Questionado se o lançamento do disco se deu para não perder atualidade, Ricardo Ribeiro nega. "Faço as coisas quando são necessárias. Tenho alguma flexibilidade de poder fazer as coisas quando há um chamamento interior".

"Gravar e fazer música tem a ver com esse chamamento interior. Não é por... Não sou capaz de o fazer de outra forma. A música está relacionada com sensibilidade, tem a ver com o espírito e isso tudo. Faço por necessidade e por chamamento interior", conta.

Entrando no seu íntimo, o intérprete de fado tradicional assume ser "um indivíduo com uma vida interior e preciso de pensar nas coisas". "Gosto muito de refletir e pensar. Depois isso é espelhado na música, com a influência dos filhos e a influência da própria vida".

Ligação à terra

A ligação à terra, conta-nos Ricardo, é o ponto de partida deste disco.

"Sabes porque é que o disco se chama Terra que Vale o Céu?", questiona Ricardo, sentado à nossa frente no sofá, num dia em que a chuva teimava cair. "Estamos sempre a ambicionar o céu e nem sequer ganhamos a terra. É mais importante, primeiro, ganhar a terra para depois conquistar o céu, se é que o céu precisa de ser conquistado".

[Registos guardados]
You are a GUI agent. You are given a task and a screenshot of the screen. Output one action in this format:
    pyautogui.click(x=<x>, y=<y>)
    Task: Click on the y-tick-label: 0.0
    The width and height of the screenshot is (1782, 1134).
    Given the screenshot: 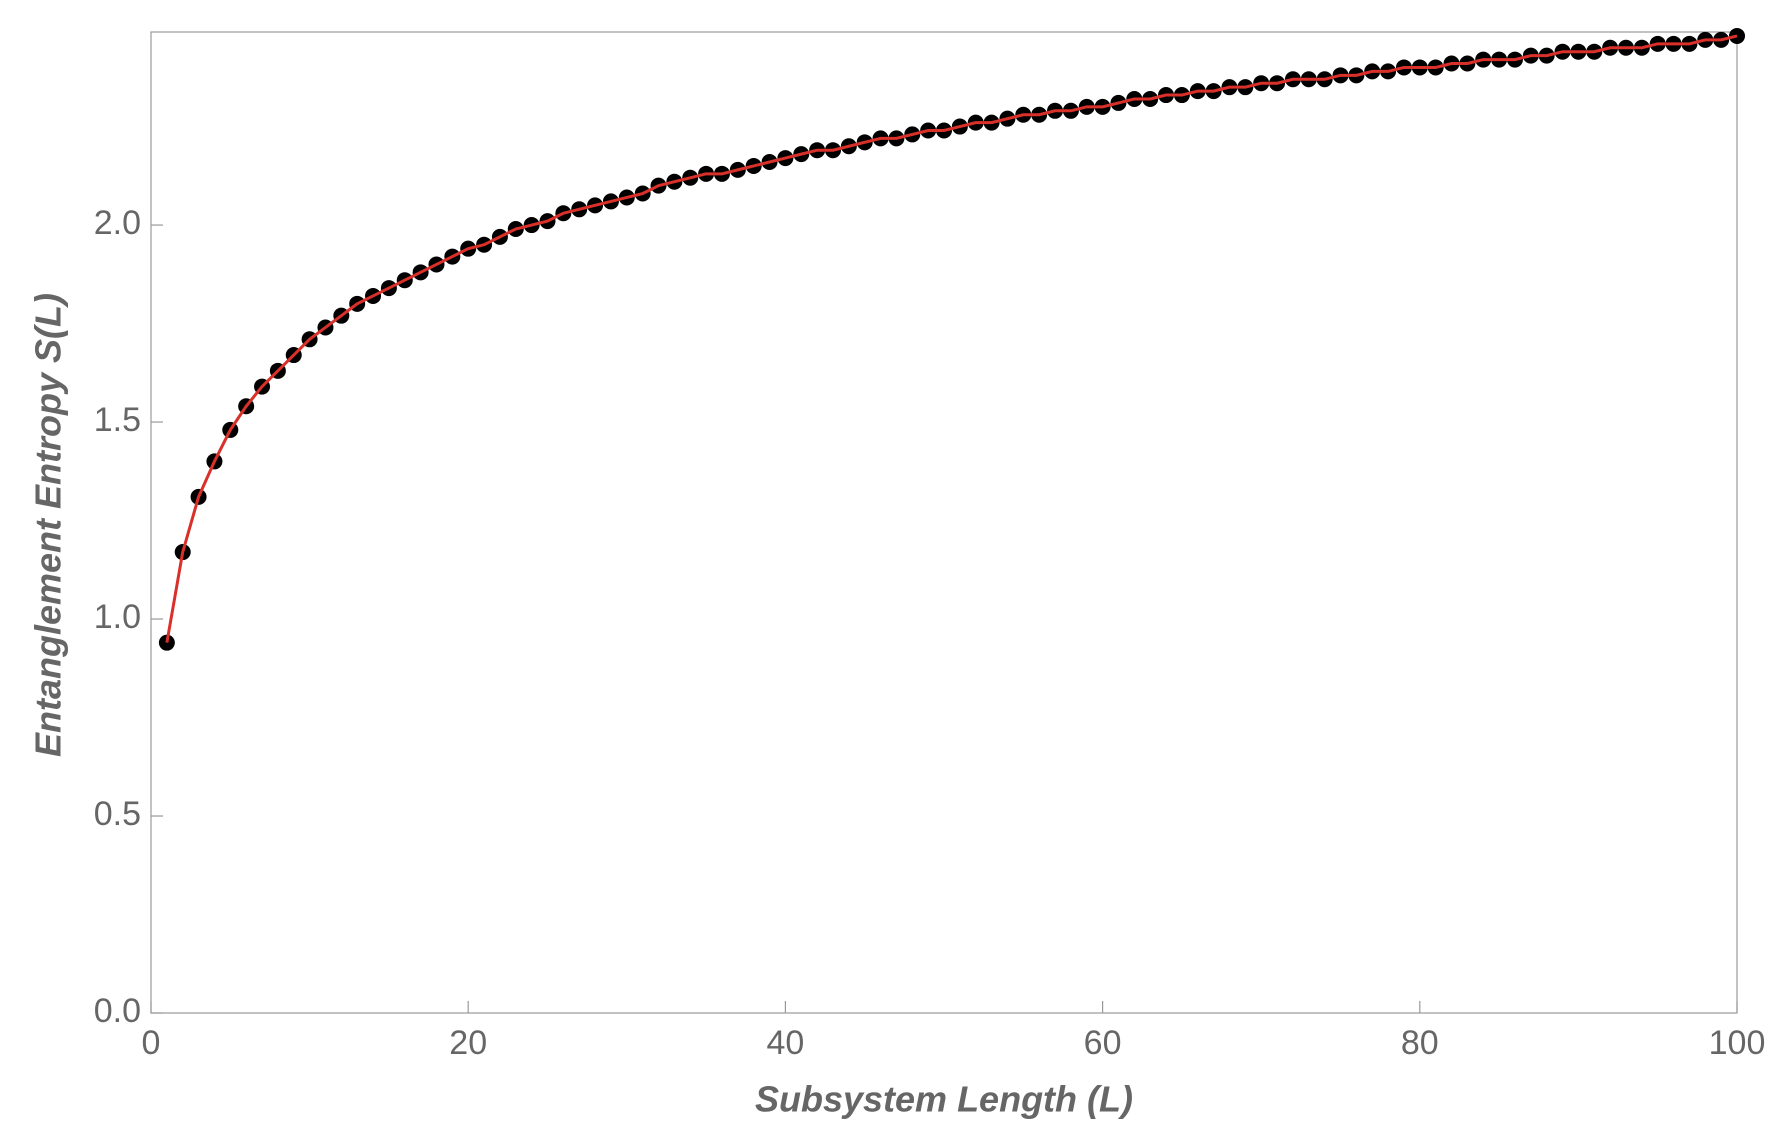 What is the action you would take?
    pyautogui.click(x=118, y=1011)
    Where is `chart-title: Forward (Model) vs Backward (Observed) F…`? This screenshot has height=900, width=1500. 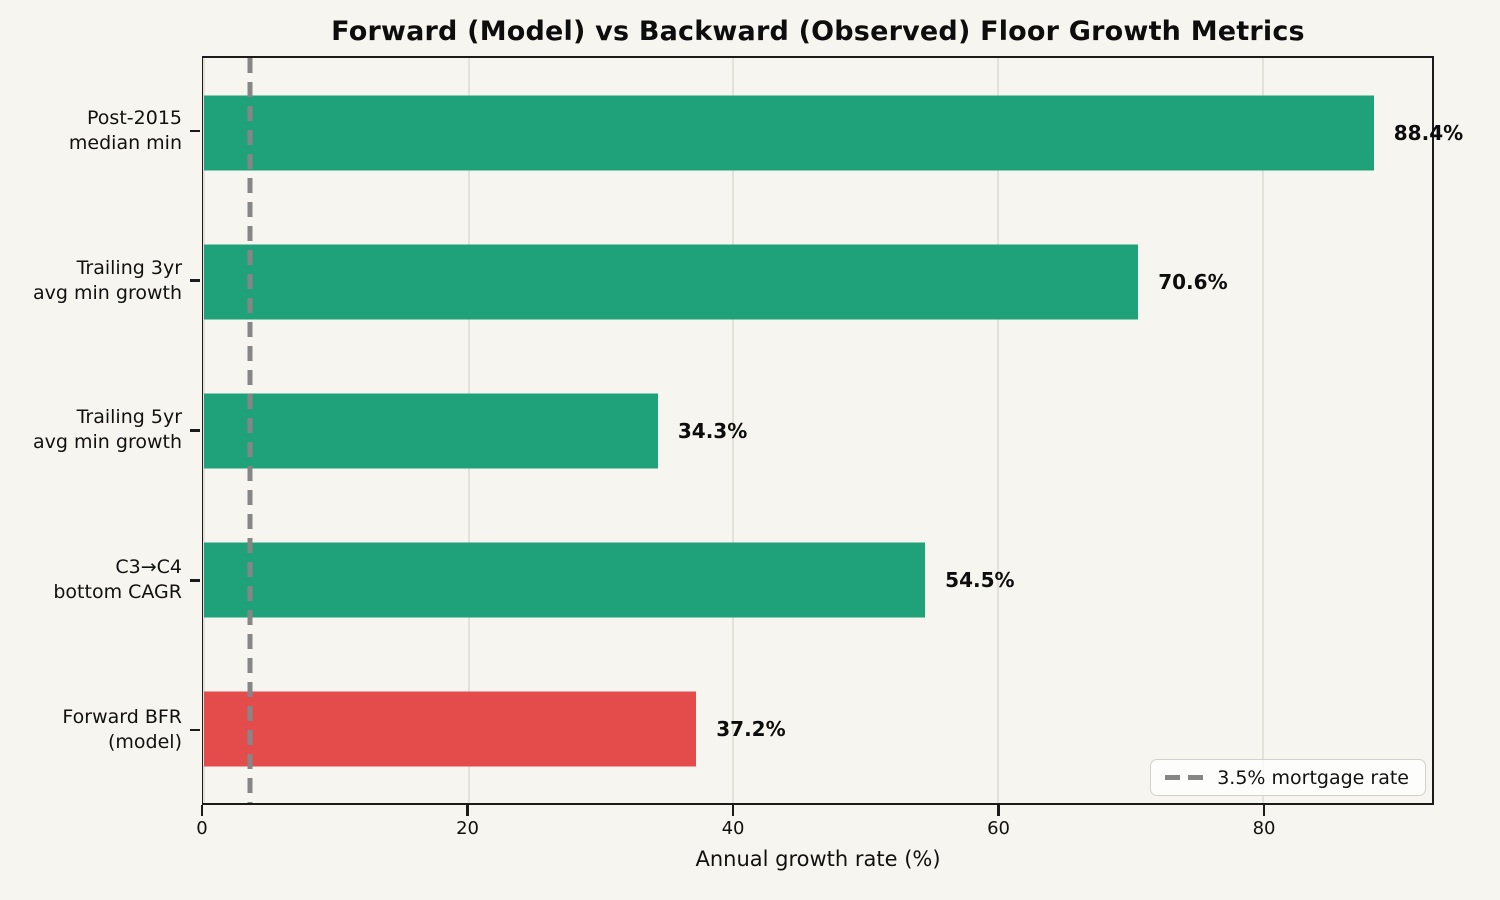 chart-title: Forward (Model) vs Backward (Observed) F… is located at coordinates (818, 32).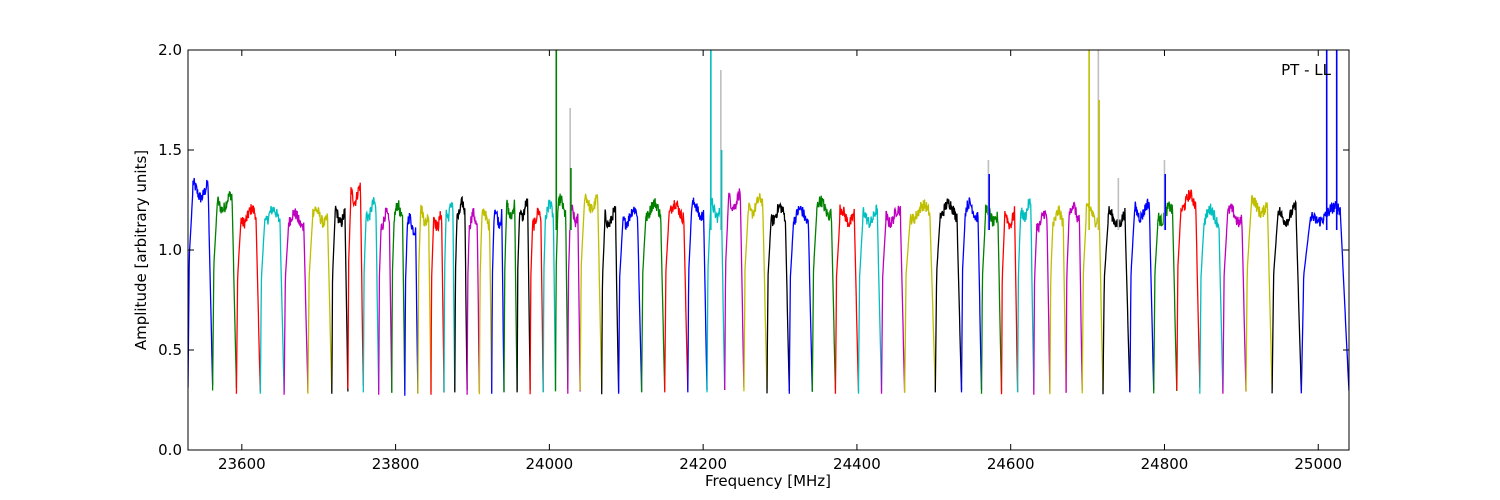 The height and width of the screenshot is (500, 1500). Describe the element at coordinates (1165, 464) in the screenshot. I see `x-tick-label: 24800` at that location.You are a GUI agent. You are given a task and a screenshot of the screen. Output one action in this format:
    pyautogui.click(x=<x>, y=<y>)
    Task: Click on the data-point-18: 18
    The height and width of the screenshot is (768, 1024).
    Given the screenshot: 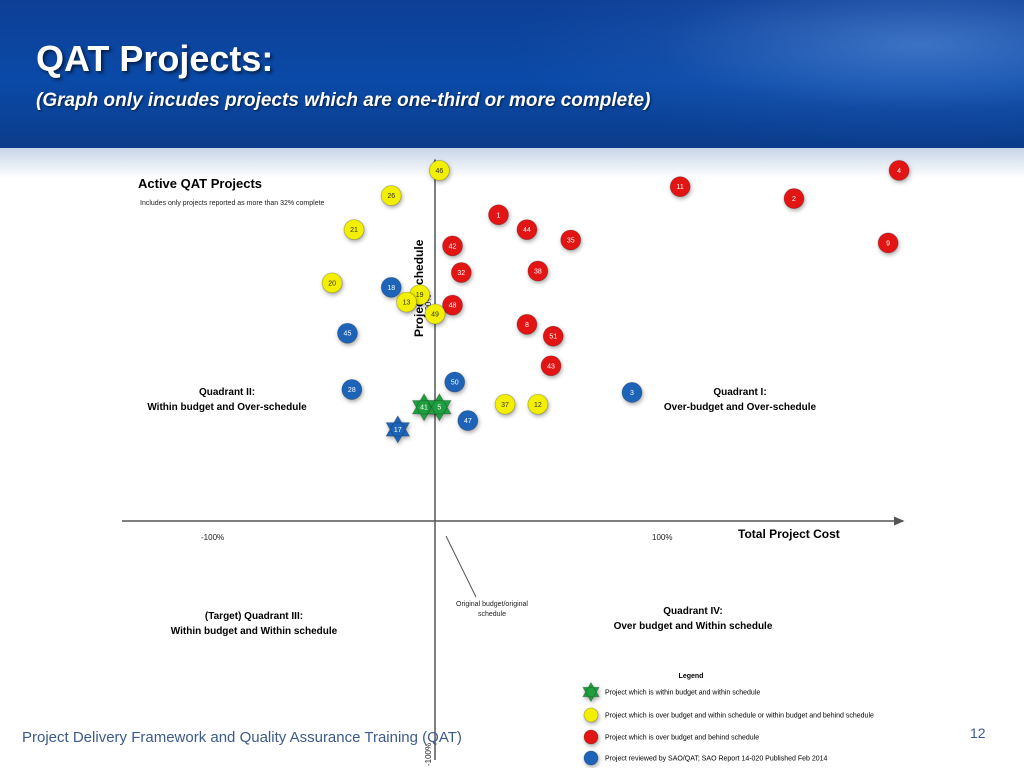 What is the action you would take?
    pyautogui.click(x=391, y=287)
     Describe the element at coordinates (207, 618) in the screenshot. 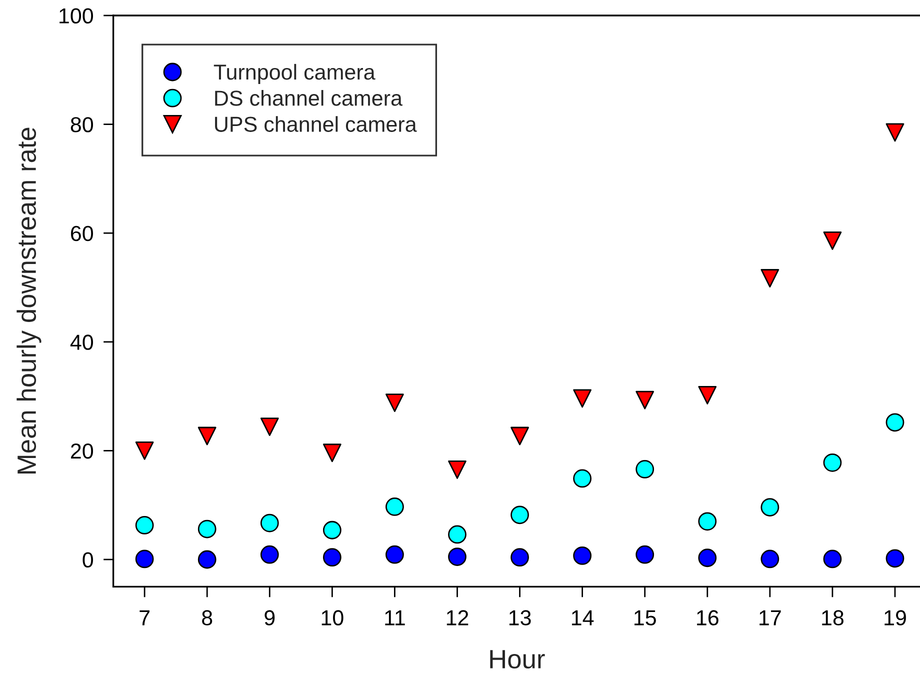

TAREFAS OBRIGATÓRIAS
• 1. Transcreva fielmente o trecho do texto sobre o disco de Ricardo Ribeiro que começa nas palavras "Questionado se o" e termina após as palavras "partida deste disco.".
• 2. Segundo o texto sobre o disco de Ricardo Ribeiro, qual é o título do disco?
Os registos constituem material à parte, sem relação com o texto.

RESPOSTAS POR TAREFA
• 1.
Questionado se o lançamento do disco se deu para não perder atualidade, Ricardo Ribeiro nega. "Faço as coisas quando são necessárias. Tenho alguma flexibilidade de poder fazer as coisas quando há um chamamento interior".

"Gravar e fazer música tem a ver com esse chamamento interior. Não é por... Não sou capaz de o fazer de outra forma. A música está relacionada com sensibilidade, tem a ver com o espírito e isso tudo. Faço por necessidade e por chamamento interior", conta.

Entrando no seu íntimo, o intérprete de fado tradicional assume ser "um indivíduo com uma vida interior e preciso de pensar nas coisas". "Gosto muito de refletir e pensar. Depois isso é espelhado na música, com a influência dos filhos e a influência da própria vida".

Ligação à terra

A ligação à terra, conta-nos Ricardo, é o ponto de partida deste disco.

• 2. Terra que Vale o Céu.